*** Opening of Task inputs ***

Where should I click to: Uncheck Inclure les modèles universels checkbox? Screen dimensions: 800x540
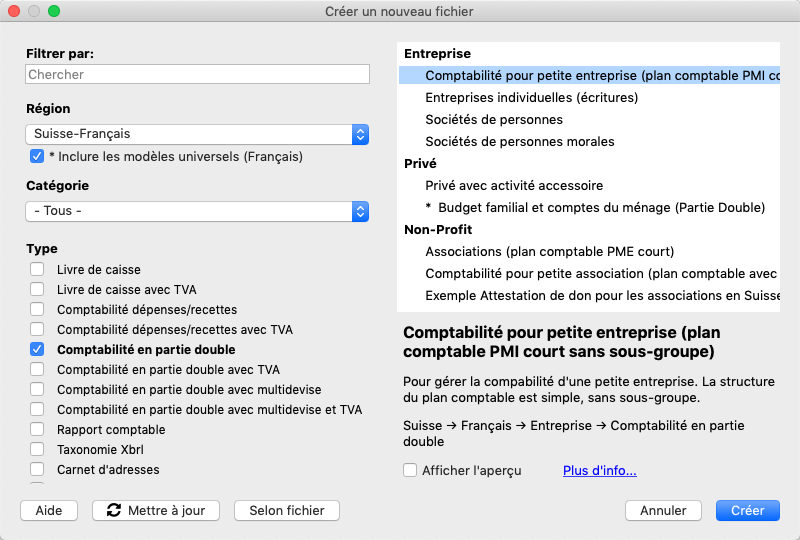(37, 156)
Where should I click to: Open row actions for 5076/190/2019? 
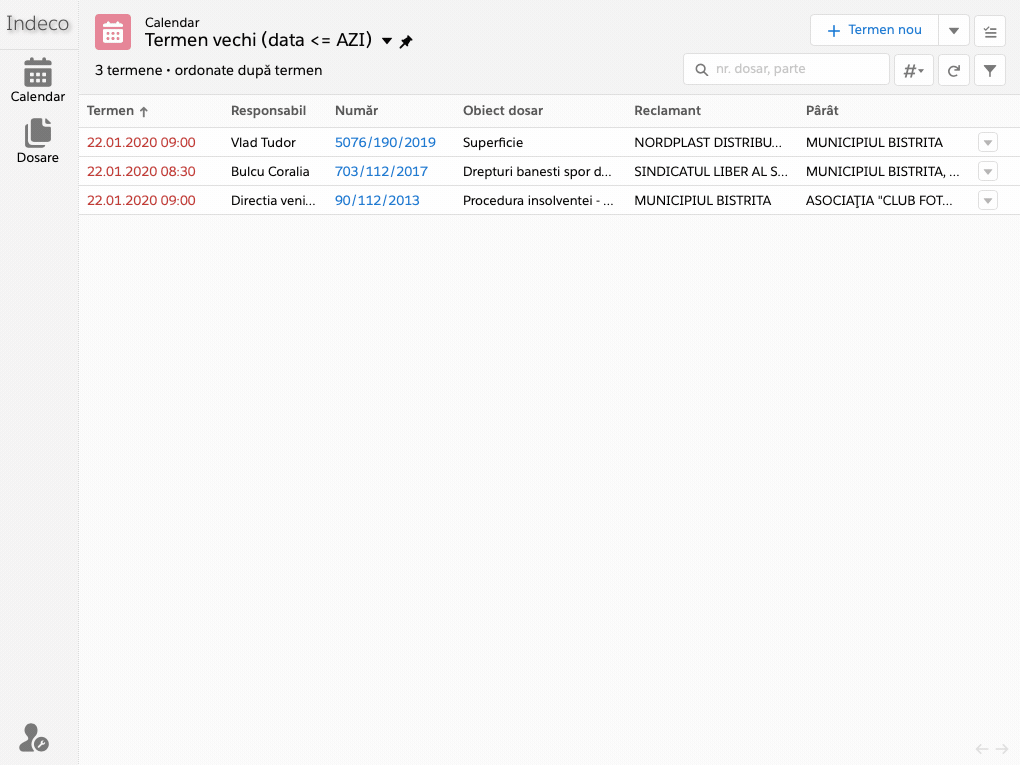pyautogui.click(x=988, y=142)
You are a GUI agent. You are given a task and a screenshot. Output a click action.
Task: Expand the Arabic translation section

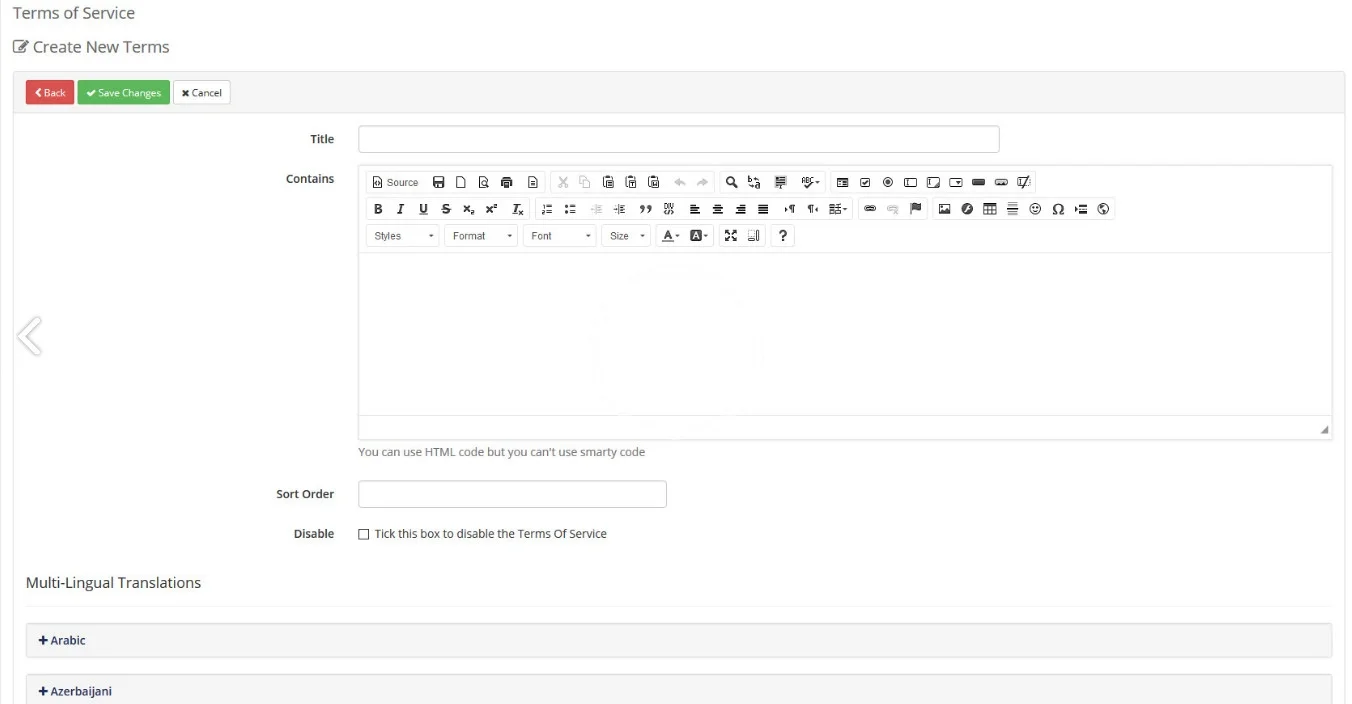(62, 640)
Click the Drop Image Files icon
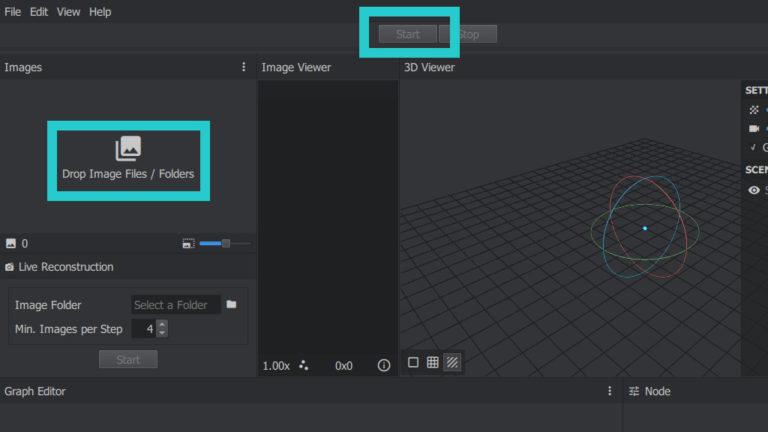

*** Close of Task inputs ***

Restate each line of the records exactly; pictures do not belong in the copy.

[Task result]
Where should I click to: Uncheck Inclure les modèles universels checkbox? Screen dimensions: 800x540
(37, 156)
Where should I click to: Open row actions for 5076/190/2019? 
pyautogui.click(x=988, y=142)
You are a GUI agent. You are given a task and a screenshot. Output a click action.
Task: Expand the Arabic translation section

(62, 640)
Click the Drop Image Files icon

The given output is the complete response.